If the crowd and the leopard are indifferent to the starvation-artist's fate, this is no proof that Kafka wishes his readers to share this indifference. In the "Kleine Fabel" Kafka lets the cat have the last word and eat up the mouse; but surely we are not expected to admire the cat on this account. The starvation-artist dies with firm conviction still in his eyes; he has lost his pride, but not his sense of purpose. Josef K. in Der Prozeß, we have seen, has not found in life the same purpose which the starvation-artist has, and so feels shame at dying "like a dog." But there may be hope for him; someone leans out of a window, and his clothes are neatly folded before his death.

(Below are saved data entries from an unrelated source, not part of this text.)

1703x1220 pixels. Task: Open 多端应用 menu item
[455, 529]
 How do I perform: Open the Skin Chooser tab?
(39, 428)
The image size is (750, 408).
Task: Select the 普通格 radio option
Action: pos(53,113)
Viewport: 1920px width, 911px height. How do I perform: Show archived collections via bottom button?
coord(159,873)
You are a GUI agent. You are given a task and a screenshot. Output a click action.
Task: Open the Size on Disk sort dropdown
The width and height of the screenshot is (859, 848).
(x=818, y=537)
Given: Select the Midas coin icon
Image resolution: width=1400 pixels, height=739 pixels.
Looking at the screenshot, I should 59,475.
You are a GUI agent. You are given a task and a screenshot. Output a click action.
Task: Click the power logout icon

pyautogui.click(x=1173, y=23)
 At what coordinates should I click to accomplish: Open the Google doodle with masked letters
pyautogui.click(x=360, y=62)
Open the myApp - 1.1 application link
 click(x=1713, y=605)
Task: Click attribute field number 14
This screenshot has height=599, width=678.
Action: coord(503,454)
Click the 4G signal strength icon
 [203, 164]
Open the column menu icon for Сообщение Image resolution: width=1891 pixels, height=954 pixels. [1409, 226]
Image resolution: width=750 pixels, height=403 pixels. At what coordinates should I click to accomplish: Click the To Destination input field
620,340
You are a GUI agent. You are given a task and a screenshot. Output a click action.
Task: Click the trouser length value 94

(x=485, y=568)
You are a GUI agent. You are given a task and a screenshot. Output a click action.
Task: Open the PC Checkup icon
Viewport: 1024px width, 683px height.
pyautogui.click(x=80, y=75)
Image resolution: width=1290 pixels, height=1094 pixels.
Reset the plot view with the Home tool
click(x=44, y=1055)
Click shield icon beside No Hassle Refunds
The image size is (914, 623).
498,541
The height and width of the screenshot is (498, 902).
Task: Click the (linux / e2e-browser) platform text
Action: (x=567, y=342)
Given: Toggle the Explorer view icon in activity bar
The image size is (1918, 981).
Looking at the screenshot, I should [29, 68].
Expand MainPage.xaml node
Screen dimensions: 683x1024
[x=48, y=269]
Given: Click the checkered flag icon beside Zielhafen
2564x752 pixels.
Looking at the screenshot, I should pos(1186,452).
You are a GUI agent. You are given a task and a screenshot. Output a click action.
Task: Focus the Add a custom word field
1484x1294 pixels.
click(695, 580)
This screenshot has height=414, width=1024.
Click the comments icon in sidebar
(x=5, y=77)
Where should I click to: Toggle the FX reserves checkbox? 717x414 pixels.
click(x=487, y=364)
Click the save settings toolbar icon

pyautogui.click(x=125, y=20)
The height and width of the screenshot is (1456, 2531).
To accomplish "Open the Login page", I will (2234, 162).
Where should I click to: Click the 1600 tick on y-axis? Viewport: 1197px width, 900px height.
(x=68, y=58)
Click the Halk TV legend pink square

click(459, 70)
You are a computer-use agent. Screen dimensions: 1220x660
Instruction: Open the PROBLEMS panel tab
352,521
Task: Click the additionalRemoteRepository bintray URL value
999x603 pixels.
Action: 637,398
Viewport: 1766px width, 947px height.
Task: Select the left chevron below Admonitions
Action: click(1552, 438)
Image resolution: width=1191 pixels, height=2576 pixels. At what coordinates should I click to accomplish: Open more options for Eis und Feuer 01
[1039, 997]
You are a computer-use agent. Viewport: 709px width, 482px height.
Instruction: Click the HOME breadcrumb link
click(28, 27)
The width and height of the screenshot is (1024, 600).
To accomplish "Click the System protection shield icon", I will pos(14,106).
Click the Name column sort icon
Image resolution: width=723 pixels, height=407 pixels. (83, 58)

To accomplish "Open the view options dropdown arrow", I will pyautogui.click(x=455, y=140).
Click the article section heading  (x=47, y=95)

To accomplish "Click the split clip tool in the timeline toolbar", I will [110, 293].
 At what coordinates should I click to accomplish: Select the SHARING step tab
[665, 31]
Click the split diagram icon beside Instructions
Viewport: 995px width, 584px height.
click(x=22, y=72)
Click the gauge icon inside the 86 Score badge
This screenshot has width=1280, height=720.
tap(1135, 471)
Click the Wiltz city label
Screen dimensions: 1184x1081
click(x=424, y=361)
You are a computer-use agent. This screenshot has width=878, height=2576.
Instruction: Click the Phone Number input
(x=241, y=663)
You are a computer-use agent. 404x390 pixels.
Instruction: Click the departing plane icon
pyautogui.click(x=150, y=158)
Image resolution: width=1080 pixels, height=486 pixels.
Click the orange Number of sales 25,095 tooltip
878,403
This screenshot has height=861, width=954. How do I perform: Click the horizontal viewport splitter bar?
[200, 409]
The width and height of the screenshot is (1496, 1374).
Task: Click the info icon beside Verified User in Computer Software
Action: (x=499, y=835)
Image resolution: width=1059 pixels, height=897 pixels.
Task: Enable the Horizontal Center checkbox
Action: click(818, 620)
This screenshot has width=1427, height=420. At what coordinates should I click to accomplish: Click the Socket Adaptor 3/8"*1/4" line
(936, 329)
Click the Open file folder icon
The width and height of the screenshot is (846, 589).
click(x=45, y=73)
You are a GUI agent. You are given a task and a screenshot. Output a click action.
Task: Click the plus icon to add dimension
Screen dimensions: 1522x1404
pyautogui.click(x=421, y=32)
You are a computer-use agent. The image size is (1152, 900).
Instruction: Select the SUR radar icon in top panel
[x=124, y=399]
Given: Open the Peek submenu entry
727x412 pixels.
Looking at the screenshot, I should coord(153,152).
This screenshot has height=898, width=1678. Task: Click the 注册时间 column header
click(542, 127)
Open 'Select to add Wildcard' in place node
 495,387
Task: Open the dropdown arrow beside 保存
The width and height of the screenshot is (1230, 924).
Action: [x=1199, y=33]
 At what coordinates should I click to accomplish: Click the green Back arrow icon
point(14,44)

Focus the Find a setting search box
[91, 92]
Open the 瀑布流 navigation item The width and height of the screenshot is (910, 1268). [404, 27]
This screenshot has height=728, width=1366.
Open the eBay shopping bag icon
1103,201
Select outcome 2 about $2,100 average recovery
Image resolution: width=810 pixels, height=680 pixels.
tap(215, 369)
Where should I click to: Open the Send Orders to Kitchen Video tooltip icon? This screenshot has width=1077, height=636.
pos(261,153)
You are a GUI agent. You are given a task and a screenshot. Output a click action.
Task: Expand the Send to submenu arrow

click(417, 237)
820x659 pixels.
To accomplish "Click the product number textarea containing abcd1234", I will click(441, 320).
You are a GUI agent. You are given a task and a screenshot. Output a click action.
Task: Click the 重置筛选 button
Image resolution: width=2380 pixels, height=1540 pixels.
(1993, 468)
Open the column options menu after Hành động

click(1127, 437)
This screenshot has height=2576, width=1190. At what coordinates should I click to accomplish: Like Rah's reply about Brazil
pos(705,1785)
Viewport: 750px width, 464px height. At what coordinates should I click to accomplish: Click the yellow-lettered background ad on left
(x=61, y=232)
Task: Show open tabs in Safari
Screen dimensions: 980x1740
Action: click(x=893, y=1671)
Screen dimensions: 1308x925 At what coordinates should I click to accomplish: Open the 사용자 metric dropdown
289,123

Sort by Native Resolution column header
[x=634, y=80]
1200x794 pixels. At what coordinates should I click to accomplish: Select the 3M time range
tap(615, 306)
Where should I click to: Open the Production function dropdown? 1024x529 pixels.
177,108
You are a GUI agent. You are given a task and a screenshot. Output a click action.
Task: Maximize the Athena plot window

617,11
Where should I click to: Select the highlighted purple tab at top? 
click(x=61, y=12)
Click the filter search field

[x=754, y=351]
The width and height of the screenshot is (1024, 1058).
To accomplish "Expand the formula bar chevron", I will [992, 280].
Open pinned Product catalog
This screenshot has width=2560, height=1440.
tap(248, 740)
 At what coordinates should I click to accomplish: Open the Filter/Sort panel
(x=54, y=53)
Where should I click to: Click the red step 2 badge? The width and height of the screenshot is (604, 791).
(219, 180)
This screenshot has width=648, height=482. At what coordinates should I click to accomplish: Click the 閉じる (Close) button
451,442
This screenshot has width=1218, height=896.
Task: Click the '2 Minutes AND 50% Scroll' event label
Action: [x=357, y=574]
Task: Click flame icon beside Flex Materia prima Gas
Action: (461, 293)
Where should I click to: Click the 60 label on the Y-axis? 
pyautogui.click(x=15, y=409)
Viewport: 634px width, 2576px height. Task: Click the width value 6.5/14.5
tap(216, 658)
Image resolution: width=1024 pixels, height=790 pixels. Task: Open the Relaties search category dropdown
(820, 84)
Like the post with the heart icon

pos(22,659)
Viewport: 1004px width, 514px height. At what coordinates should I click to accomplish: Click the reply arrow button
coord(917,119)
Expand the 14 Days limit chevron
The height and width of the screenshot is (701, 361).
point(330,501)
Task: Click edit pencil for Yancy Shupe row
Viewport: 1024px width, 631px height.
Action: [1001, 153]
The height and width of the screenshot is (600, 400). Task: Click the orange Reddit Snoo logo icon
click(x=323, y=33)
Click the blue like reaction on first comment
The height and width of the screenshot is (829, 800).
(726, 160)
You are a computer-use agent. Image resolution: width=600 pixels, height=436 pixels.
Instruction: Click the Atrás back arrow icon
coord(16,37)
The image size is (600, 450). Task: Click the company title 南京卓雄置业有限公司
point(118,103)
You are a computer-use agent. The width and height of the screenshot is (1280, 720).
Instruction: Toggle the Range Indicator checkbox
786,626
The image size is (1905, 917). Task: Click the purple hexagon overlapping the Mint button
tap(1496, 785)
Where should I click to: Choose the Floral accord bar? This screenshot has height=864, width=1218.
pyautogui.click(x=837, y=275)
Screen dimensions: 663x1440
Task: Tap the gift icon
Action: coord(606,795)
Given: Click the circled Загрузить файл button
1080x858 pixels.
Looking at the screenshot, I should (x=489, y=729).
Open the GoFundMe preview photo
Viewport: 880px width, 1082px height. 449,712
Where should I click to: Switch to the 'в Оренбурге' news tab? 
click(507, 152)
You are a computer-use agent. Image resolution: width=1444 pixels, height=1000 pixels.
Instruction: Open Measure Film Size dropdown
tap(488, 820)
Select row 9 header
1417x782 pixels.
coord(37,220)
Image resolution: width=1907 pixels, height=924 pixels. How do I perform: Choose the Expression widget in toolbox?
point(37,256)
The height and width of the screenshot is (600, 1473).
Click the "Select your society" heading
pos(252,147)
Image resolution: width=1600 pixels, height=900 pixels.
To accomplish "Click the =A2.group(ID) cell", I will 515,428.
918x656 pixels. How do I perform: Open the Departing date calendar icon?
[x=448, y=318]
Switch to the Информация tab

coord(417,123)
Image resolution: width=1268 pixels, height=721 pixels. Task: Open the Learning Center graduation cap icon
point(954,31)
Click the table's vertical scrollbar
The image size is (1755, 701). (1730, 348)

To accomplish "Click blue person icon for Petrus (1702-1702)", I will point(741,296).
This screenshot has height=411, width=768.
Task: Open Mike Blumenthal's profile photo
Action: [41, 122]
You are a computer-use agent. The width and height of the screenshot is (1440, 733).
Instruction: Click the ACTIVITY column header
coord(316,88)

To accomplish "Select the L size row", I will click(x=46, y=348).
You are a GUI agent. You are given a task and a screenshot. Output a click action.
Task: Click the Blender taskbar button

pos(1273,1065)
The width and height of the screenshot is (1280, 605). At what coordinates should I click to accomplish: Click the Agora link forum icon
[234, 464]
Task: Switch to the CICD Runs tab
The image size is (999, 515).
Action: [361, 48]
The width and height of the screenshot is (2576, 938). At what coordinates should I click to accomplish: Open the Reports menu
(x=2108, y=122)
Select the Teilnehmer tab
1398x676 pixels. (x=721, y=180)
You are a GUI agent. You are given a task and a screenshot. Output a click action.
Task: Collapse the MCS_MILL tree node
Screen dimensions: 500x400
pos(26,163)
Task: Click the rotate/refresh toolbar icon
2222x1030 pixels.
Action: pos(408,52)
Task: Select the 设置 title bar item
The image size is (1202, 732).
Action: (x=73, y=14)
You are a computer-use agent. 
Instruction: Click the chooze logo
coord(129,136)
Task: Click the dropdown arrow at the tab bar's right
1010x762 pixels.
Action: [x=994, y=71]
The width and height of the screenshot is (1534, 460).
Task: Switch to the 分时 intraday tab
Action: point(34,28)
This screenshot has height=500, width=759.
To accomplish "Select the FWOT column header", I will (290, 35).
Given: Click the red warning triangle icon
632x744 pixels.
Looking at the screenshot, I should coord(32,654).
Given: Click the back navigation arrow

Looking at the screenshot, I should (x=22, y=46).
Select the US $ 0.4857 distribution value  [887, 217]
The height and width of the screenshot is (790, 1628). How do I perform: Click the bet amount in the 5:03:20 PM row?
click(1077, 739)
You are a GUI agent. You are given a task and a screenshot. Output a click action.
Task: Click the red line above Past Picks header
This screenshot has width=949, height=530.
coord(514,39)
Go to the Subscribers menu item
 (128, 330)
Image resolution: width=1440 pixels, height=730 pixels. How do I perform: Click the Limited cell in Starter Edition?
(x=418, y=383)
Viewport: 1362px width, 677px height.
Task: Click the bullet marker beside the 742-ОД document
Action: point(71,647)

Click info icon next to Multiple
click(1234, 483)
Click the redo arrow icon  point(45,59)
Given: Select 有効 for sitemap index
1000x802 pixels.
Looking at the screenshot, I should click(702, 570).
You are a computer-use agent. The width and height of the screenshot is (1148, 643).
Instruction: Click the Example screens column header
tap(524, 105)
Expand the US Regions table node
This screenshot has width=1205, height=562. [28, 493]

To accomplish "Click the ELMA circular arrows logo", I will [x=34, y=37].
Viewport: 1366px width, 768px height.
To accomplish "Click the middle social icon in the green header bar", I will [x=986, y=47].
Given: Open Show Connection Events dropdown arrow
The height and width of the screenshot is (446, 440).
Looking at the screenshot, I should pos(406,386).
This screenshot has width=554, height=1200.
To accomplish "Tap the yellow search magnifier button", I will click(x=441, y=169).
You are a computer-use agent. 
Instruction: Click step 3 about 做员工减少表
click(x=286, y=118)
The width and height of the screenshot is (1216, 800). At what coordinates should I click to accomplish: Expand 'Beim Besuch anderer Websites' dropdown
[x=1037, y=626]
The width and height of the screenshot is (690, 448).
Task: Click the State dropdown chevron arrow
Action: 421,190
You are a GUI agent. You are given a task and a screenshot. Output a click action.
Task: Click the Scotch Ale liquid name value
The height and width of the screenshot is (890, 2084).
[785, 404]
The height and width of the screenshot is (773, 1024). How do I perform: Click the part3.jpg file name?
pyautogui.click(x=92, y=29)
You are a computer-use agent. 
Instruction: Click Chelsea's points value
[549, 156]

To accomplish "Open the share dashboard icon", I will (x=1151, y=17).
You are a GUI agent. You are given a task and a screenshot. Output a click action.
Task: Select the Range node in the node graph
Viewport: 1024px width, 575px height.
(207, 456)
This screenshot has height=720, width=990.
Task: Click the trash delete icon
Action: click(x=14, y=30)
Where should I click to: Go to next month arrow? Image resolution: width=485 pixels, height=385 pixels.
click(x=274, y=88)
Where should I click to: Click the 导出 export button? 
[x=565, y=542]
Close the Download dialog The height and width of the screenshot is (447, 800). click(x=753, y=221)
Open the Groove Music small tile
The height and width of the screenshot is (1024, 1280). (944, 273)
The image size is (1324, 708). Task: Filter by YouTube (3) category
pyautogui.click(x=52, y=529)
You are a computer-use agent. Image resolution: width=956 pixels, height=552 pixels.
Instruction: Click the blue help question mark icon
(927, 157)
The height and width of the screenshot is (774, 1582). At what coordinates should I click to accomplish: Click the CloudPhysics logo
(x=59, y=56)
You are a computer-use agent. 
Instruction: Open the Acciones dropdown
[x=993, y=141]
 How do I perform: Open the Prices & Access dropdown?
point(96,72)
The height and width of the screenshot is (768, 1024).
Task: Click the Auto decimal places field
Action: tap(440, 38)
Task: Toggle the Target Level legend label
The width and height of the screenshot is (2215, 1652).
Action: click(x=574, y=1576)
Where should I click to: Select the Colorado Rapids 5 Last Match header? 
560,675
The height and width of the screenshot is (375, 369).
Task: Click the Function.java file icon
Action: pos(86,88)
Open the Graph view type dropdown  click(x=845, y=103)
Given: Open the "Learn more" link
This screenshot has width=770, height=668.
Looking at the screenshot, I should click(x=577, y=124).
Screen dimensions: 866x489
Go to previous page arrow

And from "Forschungen eines Hundes" it is clear that Kafka saw, or came to see, a quiet and moving dignity about a dog's life. Dog and starvation-artist indeed often appear, and are intended to appear, ridiculous and absurd in their struggles and misapprehensions, but it is these aspirations that can arouse Kafka's sympathies, and those of his readers, not simply ferocity of the leopard's world.